Las desviaciones no aparecen de golpe: primero se toleran, luego se justifican y finalmente se normalizan.
En aviación, pocas cosas resultan tan peligrosas como aquello que una organización termina por considerar “normal”. Las prácticas, decisiones y silencios que se repiten con el tiempo pueden transformarse en paradigmas operativos que influyen directamente en la cultura de seguridad. En ese punto, la relación entre ética y paradigma se vuelve inevitable: mientras el paradigma define la forma en que una organización entiende su realidad, la ética establece los límites de lo aceptable dentro de ella. Bajo esa premisa, y en la búsqueda permanente de un Horizonte Seguro, vale la pena reflexionar sobre el papel que ambos conceptos desempeñan en las organizaciones de la aviación civil.
Como señalé este año en A21 en el artículo “Subestimar el riesgo reputacional también es asumir riesgo operacional”, “no resulta difícil inferir que determinadas organizaciones han normalizado desviaciones en sus procesos, abarcando desde lo técnico y operacional hasta lo estrictamente administrativo y de gestión” (Sánchez, 9 de enero de 2026). Con el paso del tiempo, estas desviaciones pueden integrarse silenciosamente a la cultura organizacional hasta convertirse en prácticas toleradas o incluso normalizadas.

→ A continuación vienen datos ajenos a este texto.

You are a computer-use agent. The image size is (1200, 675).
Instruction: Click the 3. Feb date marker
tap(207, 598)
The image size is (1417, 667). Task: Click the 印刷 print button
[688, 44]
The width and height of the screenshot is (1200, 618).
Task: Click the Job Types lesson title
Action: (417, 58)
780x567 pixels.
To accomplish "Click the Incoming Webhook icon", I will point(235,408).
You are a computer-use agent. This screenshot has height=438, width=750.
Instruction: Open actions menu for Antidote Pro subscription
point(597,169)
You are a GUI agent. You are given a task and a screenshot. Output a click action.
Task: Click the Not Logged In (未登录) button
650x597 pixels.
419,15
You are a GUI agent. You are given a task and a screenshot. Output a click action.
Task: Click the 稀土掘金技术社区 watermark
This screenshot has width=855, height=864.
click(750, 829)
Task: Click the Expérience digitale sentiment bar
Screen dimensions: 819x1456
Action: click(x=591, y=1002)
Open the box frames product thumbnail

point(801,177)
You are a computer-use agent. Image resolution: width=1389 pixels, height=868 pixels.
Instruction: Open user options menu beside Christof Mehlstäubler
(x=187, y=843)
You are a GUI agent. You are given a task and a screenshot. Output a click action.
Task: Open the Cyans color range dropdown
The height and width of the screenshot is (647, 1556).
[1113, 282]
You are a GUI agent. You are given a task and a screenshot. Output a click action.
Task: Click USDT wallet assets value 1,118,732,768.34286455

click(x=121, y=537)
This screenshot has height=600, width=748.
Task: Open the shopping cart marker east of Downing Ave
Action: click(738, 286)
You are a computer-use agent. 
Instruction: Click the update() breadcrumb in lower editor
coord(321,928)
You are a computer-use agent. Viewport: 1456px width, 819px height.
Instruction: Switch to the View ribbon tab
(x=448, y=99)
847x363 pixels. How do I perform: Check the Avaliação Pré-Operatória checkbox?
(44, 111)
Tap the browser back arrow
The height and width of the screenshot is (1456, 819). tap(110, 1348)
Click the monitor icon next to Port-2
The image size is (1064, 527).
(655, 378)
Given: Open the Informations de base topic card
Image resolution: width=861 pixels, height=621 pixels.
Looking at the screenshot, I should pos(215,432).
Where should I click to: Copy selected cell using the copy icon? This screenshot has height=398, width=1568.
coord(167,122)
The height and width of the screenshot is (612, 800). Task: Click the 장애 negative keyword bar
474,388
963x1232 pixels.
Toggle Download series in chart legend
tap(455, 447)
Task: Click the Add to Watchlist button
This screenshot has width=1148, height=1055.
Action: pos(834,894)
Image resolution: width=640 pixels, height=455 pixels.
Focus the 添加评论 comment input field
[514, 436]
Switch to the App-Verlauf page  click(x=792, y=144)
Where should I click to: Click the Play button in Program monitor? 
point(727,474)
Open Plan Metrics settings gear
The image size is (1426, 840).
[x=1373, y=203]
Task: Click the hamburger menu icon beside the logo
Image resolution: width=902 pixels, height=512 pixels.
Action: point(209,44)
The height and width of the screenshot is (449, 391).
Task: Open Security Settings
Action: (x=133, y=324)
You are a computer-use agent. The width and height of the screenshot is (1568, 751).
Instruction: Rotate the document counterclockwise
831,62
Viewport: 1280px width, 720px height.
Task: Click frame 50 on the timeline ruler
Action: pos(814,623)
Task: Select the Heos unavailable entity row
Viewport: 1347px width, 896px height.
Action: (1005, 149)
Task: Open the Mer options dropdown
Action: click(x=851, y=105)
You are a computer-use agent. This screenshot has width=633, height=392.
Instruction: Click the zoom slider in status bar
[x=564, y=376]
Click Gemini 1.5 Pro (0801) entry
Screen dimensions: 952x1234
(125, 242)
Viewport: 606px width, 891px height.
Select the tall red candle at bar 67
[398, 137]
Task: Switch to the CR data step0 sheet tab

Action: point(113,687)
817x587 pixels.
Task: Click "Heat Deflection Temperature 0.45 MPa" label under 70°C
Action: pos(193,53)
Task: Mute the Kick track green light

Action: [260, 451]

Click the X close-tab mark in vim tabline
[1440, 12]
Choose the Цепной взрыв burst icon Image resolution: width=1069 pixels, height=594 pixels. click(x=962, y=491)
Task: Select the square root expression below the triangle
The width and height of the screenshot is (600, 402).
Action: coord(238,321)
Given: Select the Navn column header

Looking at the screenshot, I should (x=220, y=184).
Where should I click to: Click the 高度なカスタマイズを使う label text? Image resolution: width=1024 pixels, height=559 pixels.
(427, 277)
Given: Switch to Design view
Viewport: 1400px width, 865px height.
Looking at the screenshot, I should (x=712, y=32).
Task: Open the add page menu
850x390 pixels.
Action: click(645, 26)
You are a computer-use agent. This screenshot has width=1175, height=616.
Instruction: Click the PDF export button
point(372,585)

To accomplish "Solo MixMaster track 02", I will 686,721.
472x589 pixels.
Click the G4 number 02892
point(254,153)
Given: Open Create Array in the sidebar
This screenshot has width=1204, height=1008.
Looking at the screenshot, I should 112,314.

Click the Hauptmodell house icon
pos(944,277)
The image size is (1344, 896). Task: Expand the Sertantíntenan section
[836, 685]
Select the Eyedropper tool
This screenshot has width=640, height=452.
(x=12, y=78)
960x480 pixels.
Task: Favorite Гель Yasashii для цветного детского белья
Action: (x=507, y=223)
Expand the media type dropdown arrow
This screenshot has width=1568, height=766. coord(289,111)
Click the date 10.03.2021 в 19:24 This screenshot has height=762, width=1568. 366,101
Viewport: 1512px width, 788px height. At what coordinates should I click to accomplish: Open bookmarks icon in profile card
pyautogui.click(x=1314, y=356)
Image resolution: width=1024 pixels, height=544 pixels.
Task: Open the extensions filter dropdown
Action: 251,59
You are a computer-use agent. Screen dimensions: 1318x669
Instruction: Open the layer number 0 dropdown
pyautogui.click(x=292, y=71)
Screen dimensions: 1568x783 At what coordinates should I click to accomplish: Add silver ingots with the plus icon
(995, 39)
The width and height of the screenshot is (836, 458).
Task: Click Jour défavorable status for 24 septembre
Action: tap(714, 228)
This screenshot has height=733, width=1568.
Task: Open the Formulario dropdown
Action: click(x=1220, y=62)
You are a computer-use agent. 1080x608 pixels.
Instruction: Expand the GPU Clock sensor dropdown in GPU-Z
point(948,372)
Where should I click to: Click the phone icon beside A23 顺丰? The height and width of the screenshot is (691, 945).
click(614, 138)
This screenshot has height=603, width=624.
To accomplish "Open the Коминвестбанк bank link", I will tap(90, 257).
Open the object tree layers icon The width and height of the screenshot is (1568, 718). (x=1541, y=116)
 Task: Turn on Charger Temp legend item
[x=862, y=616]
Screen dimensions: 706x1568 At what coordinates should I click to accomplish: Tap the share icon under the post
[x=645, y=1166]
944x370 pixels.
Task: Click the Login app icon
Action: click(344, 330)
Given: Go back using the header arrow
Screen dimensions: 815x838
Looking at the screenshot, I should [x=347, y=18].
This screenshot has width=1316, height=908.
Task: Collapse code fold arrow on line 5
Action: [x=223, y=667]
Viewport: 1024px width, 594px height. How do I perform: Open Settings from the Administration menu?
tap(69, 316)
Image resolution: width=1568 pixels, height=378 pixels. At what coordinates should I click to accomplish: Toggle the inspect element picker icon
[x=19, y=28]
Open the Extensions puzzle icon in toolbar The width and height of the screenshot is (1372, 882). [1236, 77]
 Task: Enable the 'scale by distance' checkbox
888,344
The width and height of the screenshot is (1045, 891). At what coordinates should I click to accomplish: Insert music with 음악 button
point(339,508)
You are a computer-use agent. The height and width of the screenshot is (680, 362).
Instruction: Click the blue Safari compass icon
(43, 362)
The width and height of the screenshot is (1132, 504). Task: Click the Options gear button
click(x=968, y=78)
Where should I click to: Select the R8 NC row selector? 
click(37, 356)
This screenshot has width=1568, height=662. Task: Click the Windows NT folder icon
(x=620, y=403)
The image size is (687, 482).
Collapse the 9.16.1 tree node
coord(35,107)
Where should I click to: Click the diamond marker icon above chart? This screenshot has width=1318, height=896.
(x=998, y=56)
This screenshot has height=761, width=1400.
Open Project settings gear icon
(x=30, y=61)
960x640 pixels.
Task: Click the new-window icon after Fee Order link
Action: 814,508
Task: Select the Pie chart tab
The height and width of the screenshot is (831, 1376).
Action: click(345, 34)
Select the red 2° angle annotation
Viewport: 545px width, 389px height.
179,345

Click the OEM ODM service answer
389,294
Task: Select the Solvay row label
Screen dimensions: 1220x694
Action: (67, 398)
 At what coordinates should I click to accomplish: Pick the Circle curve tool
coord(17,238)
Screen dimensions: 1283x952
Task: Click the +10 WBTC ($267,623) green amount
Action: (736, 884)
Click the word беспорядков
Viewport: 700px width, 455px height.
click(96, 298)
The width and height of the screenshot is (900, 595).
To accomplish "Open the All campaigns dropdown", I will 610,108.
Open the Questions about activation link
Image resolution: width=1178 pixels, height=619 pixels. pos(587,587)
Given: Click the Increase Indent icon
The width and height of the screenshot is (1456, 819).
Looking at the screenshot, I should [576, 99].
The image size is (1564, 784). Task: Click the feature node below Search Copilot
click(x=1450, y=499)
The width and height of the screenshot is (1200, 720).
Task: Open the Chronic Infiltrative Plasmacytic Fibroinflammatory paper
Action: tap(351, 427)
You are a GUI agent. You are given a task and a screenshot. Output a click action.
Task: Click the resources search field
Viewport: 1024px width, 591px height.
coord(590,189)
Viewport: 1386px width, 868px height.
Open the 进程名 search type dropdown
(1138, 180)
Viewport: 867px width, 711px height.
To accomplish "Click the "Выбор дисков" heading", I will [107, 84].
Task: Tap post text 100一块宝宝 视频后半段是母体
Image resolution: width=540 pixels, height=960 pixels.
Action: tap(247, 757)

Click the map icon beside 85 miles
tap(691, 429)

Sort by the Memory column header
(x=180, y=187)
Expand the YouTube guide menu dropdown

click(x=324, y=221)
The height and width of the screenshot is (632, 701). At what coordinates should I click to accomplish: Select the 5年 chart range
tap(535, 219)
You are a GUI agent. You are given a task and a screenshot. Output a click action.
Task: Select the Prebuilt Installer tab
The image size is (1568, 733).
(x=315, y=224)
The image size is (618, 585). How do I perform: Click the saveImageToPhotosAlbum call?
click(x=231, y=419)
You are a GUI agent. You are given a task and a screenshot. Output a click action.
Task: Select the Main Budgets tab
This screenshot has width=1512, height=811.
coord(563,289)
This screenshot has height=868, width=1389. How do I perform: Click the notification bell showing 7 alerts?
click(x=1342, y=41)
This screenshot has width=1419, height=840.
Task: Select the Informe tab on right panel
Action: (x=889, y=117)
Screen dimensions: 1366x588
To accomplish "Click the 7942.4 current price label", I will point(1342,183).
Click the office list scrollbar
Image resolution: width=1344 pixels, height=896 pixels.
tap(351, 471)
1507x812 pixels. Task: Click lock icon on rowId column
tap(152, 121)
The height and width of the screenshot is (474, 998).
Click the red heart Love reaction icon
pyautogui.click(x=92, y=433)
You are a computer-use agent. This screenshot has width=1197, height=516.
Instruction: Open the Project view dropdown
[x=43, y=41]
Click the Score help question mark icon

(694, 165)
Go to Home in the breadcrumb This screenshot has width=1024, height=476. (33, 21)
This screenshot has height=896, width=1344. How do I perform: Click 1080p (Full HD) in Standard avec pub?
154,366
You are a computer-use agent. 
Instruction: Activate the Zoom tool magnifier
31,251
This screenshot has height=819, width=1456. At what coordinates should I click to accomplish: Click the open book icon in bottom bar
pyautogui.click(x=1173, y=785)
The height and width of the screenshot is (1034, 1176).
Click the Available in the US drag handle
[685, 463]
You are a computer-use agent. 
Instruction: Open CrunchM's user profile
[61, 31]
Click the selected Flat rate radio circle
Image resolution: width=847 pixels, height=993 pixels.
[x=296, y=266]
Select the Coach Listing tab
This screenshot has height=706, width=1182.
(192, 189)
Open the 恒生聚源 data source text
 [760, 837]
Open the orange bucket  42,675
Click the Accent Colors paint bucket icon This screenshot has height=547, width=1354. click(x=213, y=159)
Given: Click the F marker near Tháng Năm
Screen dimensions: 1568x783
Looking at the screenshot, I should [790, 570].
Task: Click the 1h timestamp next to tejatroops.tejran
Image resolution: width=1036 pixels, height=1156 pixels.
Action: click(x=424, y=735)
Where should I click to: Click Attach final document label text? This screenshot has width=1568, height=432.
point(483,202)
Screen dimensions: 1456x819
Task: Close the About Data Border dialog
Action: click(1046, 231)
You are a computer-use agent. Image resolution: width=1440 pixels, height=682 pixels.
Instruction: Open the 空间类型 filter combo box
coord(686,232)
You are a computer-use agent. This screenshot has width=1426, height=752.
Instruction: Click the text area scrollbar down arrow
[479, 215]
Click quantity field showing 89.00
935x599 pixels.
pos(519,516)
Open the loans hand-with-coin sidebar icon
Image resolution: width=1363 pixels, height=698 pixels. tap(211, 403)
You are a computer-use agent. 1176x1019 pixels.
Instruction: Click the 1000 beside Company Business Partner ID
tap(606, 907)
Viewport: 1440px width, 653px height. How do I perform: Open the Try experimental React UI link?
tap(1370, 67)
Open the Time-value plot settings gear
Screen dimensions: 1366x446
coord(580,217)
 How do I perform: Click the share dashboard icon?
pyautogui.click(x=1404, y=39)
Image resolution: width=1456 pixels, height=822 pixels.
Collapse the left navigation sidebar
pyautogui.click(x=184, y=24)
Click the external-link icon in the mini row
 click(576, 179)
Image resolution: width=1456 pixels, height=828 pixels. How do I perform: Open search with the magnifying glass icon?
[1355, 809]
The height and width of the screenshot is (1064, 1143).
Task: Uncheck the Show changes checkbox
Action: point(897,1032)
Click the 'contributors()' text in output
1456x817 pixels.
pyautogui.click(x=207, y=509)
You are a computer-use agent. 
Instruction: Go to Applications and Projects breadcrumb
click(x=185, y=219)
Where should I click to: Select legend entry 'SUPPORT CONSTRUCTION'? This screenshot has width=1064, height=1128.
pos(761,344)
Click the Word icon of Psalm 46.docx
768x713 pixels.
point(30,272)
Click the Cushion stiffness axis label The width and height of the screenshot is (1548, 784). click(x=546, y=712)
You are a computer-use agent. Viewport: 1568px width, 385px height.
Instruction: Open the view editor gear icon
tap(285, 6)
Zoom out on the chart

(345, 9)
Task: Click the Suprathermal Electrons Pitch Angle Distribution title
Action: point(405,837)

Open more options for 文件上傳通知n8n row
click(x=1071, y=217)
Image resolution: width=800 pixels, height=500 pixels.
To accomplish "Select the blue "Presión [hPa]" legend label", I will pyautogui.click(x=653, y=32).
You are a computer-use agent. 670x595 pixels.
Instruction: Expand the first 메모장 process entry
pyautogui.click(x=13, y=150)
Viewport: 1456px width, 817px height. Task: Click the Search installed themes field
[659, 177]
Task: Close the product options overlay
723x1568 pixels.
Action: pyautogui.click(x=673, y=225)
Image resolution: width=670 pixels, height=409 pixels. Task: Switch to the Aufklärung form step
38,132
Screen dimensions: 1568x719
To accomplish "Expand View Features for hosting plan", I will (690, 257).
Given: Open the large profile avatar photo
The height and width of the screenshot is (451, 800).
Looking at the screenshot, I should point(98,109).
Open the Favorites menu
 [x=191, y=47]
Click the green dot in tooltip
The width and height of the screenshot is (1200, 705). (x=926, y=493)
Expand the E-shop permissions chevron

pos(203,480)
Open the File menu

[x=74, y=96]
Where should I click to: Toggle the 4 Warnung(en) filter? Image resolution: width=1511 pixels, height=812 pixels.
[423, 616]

Una mirada a la historia reciente de la aviación mexicana -en la que algunos hemos sido testigos de la desaparición de aerolíneas- permite comprender que existe una línea muy delgada entre actuar con ética o permanecer atrapados en paradigmas organizacionales que terminan siendo destructivos.
La historia de la aviación demuestra que muchas crisis no surgen por falta de procedimientos, sino por culturas organizacionales que aprendieron a convivir con las desviaciones.
En la práctica, persisten conductas que ilustran este problema: transportar personal en cabina de carga; asumir responsabilidades sin la preparación adecuada por compadrazgo; omitir acciones correctivas frente a desviaciones por paternalismo; privilegiar la producción inmediata para generar ingresos por sobre la capacitación del personal técnico; incurrir en prácticas de nepotismo o, simplemente, evitar la toma de decisiones ejecutivas necesarias. Son ejemplos de paradigmas que aún sobreviven en algunas estructuras organizacionales y que, tarde o temprano, terminan afectando la seguridad, la eficiencia o la reputación institucional con la salida del personal altamente calificado rumbo a su desaparición.
La ética, en esencia, constituye una concepción evaluativa de la vida basada en valores compartidos que sustentan la organización institucional de una sociedad. En la aviación civil, estos principios suelen expresarse a través de distintos enfoques: el positivista, centrado en la neutralidad de la ciencia y en hechos medibles; el deontológico, basado en reglas, deberes y códigos de conducta; y el humanista o del bien común, enfocado en la dignidad humana y en el bienestar colectivo.
Desde esta perspectiva, el paradigma ético define el marco desde el cual una organización determina qué es correcto o justo en un momento determinado. En ese sentido, la Cultura Justa promovida por la Organización de Aviación Civil Internacional (OACI) constituye un referente fundamental, aunque con frecuencia sea malinterpretada. La Cultura Justa no implica ausencia de responsabilidad. Si bien fomenta el reporte de errores y desviaciones sin temor a represalias injustificadas, también establece que cuando existe dolo o negligencia, los responsables deben enfrentar las consecuencias correspondientes.
Persistir en paradigmas tradicionales bajo la lógica de que “aquí siempre se ha hecho así” conduce inevitablemente a prácticas alejadas de la ética. Cuando estas conductas son conocidas -o toleradas- por los niveles directivos, el riesgo no solo es operativo, sino también reputacional. Y ambos, en la aviación, suelen ir de la mano.
Avanzar hacia un auténtico Horizonte Seguro exige algo más que procedimientos y manuales. Requiere una cultura organizacional genuinamente ética, donde la voz técnica sea escuchada, respetada y protegida.
En la aviación, levantar la voz no es un acto de rebeldía. Es, simplemente, una obligación profesional.